**TASK OBJECTIVE**
The number of lines containing the word "will" is all you should give; count them in the records below.
== RECORDED DATA ==
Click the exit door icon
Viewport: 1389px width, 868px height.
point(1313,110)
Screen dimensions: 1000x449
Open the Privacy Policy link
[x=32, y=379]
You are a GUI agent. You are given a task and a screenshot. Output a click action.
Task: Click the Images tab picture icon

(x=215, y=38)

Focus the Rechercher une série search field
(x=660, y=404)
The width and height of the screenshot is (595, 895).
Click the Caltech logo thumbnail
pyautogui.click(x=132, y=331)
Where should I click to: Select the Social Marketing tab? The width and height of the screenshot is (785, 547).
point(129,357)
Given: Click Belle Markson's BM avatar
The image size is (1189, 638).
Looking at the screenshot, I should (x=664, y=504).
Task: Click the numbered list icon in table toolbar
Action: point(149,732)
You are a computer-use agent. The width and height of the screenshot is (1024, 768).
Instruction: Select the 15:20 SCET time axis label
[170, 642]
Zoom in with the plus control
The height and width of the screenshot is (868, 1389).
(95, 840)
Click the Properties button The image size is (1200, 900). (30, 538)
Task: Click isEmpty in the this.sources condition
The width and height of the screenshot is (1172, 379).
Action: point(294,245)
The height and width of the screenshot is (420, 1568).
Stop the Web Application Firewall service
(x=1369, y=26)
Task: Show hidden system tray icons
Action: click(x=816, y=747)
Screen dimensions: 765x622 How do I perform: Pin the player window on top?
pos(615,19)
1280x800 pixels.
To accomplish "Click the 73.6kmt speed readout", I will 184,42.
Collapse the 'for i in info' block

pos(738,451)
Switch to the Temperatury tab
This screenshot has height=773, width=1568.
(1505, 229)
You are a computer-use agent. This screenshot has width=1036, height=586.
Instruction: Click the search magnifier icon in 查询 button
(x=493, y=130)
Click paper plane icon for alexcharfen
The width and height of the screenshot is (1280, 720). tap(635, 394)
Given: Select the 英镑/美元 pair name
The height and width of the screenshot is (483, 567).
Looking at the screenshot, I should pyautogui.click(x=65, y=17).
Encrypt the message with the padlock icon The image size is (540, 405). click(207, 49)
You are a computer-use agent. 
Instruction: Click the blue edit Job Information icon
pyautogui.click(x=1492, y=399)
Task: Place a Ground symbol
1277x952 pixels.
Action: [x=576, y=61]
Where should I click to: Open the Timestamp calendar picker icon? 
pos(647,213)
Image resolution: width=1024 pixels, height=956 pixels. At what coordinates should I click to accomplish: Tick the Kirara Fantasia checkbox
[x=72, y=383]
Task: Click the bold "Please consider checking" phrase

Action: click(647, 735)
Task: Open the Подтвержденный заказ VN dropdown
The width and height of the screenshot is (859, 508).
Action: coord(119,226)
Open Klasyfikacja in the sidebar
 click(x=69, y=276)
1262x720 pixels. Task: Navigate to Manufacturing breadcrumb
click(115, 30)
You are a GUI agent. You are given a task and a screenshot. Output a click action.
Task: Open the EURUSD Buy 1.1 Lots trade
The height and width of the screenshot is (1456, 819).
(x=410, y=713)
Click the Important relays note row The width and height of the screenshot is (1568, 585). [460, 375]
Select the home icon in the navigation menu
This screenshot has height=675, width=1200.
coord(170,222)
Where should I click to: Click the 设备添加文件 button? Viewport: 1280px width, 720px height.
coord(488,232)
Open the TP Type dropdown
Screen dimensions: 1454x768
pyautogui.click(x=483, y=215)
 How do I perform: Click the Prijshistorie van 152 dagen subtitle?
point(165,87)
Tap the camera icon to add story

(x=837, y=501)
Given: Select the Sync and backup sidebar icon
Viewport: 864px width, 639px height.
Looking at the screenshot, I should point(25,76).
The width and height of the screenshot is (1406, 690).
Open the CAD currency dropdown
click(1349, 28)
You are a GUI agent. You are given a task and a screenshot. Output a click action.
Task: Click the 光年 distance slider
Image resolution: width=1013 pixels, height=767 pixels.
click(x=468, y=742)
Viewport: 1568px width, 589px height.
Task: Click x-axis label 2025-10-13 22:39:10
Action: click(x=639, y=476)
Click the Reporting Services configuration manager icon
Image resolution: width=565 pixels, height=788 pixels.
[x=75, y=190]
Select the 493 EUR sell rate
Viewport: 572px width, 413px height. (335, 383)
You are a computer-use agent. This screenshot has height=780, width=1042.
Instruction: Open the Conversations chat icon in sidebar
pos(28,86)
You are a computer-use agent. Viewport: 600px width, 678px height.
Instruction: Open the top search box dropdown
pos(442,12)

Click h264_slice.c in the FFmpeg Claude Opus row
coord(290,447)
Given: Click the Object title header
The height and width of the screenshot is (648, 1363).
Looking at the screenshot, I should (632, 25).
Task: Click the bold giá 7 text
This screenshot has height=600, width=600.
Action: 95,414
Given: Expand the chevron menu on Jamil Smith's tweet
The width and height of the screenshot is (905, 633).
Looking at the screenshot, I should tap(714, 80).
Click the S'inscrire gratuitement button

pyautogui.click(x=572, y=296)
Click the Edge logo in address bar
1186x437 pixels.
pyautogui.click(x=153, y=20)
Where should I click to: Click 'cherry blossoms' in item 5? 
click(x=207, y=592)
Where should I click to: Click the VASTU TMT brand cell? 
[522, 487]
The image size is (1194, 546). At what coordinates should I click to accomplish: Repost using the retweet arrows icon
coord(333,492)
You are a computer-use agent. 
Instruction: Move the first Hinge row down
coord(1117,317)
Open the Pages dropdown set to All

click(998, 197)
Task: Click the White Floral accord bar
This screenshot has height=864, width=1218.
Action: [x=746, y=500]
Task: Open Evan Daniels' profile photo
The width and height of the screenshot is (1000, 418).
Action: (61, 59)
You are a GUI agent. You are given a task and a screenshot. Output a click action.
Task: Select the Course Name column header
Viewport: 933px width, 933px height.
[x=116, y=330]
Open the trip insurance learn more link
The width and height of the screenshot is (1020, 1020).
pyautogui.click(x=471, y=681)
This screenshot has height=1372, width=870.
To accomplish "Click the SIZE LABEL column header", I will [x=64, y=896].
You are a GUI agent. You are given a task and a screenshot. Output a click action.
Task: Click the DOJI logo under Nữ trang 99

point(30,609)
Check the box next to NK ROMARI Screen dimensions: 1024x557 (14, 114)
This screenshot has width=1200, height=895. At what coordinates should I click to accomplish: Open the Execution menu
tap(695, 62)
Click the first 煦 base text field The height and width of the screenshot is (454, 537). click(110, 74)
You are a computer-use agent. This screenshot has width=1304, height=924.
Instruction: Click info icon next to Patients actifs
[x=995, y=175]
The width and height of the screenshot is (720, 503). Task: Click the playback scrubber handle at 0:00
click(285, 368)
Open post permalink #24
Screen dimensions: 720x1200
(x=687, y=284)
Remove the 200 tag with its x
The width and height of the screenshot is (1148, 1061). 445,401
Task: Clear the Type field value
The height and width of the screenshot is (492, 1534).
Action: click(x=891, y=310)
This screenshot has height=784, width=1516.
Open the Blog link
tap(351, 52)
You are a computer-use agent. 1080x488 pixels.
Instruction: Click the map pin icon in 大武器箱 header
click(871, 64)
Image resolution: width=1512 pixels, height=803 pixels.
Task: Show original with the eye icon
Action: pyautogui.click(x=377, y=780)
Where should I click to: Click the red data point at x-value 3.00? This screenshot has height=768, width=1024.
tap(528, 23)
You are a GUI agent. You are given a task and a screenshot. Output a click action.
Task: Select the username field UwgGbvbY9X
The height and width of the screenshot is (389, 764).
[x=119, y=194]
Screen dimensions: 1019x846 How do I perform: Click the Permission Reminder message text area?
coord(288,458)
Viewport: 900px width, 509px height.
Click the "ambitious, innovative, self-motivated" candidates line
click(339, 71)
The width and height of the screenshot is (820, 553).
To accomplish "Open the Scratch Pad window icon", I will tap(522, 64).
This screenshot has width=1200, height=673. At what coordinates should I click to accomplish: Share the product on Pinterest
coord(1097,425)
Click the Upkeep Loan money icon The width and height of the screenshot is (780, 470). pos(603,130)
===
**ANSWER SPACE**
3